Diwali at Amma's house was not optional. However far you had moved, you came back to Oadby for it. She would have been cooking for three days — the whole house smelled of ghee and cardamom — and the front room filled up with cousins and neighbours and people none of us could quite place. She lit the diyas herself, every single one, and would not let the children do it until they were old enough to be careful about it. The photographs from those evenings are some of the only ones where she is sitting down. She is always smiling in them, usually mid-sentence, usually telling someone to eat more.

Diwali at Oadby
Ravi Venkataraman · 10 Jun 2026
Memory

She Still Wrote Letters

Priya Amma never got comfortable with WhatsApp. She would read the messages and then ask Deepak to respond for her. But she wrote letters. Actual letters, on blue inland-mail paper, to her sisters in Kerala, to old friends from the training college, to a former student who had moved to Canada. She wrote them in a small precise hand. After she died we found two boxes of letters written back to her, going back decades. People had kept them because they were worth keeping.

Ravi Venkataraman · 8 Jun 2026
Memory

Forty Years of Friendship

Priya and I arrived in Leicester within six months of each other. We were both strangers to England and to each other, and we became the kind of friends you only make when you are both slightly lost in the same place. She taught me how to find a GP, how to read a gas bill, how to make English people feel comfortable at Indian functions. She was sharper than she let on and funnier than people realised. She had a way of saying the most devastating thing in the most gentle voice. I will miss her every day.

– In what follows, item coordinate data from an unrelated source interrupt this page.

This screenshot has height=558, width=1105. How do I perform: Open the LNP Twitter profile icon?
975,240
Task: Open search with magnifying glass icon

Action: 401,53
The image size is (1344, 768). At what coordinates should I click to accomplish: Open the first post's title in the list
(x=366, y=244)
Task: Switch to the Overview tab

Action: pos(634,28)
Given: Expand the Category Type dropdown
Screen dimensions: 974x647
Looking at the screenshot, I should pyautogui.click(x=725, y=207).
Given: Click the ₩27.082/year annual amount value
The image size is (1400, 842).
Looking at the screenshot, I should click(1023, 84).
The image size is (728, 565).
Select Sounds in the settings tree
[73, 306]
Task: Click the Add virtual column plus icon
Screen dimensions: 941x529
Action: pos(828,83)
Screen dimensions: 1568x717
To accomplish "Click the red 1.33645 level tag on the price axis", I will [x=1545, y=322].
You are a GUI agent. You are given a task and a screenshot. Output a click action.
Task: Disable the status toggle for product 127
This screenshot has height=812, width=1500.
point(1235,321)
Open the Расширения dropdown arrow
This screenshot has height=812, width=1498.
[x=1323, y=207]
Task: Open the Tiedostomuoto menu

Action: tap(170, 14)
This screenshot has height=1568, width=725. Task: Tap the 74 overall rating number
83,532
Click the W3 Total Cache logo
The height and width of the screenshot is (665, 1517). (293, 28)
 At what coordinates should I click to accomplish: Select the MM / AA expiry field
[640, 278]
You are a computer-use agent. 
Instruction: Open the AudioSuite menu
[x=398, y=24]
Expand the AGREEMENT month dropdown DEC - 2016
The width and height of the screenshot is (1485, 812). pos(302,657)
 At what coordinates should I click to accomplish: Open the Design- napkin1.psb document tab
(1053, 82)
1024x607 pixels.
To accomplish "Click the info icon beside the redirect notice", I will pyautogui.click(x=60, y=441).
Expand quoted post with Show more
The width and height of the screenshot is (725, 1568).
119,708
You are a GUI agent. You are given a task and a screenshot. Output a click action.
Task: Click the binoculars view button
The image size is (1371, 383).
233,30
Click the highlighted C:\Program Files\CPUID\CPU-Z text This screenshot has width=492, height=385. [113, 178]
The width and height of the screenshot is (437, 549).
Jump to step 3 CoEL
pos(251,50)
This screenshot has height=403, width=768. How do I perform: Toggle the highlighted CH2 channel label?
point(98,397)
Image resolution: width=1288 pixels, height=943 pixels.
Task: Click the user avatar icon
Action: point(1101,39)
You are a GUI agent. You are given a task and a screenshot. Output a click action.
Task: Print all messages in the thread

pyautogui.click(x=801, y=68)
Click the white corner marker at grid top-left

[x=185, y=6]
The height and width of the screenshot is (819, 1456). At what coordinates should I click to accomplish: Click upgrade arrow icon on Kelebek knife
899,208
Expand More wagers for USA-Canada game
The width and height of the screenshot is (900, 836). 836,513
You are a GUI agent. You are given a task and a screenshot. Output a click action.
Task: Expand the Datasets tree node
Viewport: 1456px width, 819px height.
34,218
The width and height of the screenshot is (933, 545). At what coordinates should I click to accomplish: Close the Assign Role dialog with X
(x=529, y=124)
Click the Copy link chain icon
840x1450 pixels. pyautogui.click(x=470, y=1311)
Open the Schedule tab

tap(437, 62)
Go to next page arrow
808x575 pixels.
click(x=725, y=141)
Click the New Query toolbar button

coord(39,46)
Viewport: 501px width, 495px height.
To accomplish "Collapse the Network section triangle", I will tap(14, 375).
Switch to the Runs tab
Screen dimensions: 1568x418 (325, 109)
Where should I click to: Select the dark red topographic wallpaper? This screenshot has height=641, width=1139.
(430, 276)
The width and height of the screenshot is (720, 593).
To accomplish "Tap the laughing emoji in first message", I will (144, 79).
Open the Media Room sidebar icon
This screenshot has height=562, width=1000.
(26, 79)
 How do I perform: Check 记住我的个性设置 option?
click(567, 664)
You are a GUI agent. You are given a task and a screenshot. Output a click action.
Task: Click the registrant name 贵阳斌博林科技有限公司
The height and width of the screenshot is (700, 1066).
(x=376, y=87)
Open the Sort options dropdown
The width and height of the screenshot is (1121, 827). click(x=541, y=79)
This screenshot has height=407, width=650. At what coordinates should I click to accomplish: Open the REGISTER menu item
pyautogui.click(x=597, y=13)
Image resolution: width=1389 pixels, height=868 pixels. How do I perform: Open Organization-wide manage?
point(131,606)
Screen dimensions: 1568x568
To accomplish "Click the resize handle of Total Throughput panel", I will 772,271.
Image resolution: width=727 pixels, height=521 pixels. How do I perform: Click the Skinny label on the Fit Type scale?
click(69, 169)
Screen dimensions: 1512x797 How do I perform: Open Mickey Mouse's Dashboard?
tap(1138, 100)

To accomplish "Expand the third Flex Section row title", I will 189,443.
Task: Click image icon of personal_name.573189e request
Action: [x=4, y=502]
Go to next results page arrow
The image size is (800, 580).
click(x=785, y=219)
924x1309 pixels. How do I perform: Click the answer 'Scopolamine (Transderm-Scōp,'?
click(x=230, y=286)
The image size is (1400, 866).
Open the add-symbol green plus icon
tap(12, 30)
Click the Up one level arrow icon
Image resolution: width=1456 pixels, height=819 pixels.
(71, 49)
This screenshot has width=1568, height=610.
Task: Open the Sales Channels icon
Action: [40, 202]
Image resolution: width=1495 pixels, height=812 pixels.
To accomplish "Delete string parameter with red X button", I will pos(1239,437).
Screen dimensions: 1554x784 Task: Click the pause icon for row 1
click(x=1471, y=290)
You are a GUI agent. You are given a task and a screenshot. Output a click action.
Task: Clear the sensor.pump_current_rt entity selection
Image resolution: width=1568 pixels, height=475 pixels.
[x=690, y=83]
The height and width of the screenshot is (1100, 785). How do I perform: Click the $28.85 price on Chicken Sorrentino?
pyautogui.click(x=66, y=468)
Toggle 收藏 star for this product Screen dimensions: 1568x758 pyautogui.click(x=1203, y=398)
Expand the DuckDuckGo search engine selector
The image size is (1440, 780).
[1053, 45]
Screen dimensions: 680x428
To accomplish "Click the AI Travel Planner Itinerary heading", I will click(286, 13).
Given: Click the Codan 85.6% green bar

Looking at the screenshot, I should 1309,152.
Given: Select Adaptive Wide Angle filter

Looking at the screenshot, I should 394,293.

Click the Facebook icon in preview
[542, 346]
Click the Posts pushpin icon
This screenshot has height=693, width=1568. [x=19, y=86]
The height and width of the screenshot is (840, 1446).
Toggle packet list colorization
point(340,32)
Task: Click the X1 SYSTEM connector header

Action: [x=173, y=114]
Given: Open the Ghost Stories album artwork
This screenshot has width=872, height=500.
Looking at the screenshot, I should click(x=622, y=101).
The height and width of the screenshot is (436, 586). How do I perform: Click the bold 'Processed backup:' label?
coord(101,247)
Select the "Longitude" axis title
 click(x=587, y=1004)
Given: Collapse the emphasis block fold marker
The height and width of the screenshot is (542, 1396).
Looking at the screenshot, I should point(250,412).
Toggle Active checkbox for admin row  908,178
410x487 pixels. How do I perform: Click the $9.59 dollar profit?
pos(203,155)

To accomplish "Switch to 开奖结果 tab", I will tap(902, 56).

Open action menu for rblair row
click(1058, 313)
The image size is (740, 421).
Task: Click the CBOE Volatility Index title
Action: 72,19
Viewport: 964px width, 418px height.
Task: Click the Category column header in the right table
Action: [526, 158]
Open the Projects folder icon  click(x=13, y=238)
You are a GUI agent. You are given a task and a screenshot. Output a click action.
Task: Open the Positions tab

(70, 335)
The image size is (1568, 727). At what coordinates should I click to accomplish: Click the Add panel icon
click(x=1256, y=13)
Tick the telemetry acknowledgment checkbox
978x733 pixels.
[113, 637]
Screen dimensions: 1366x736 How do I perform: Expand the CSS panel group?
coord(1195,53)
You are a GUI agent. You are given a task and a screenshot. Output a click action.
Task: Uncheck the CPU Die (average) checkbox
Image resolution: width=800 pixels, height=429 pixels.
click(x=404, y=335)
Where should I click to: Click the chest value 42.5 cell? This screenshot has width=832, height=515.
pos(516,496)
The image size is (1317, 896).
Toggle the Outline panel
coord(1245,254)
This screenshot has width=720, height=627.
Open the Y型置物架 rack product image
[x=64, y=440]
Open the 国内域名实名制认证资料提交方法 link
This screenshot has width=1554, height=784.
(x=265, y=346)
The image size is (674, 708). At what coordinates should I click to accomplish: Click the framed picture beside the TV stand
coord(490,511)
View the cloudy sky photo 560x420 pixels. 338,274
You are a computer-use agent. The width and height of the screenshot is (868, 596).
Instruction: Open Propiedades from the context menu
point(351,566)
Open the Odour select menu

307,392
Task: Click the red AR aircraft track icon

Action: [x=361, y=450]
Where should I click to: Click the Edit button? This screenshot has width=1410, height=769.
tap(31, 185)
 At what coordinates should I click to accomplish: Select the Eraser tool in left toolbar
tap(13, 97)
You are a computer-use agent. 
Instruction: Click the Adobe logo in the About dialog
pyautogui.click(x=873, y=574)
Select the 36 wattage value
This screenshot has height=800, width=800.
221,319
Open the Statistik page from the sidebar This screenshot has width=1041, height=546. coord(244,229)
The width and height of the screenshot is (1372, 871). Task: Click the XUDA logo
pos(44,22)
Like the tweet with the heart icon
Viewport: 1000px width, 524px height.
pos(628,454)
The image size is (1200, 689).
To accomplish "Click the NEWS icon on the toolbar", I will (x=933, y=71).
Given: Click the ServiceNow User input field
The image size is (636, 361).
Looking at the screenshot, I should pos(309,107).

Sunita Pillai · 8 Jun 2026
Memory

The Sambar

Priya Amma's sambar was something my mother used to talk about before I ever tasted it. When I finally married into the family and came to Leicester, the sambar was exactly what she had described: the particular sourness of real Palakkad tamarind, the freshness of the curry leaves she grew on the kitchen windowsill, a depth of spicing that took her two hours and she would not share the method. She tried to teach me twice. Both times she kept adding things after I thought we were done. I think the secret was in what she did not measure.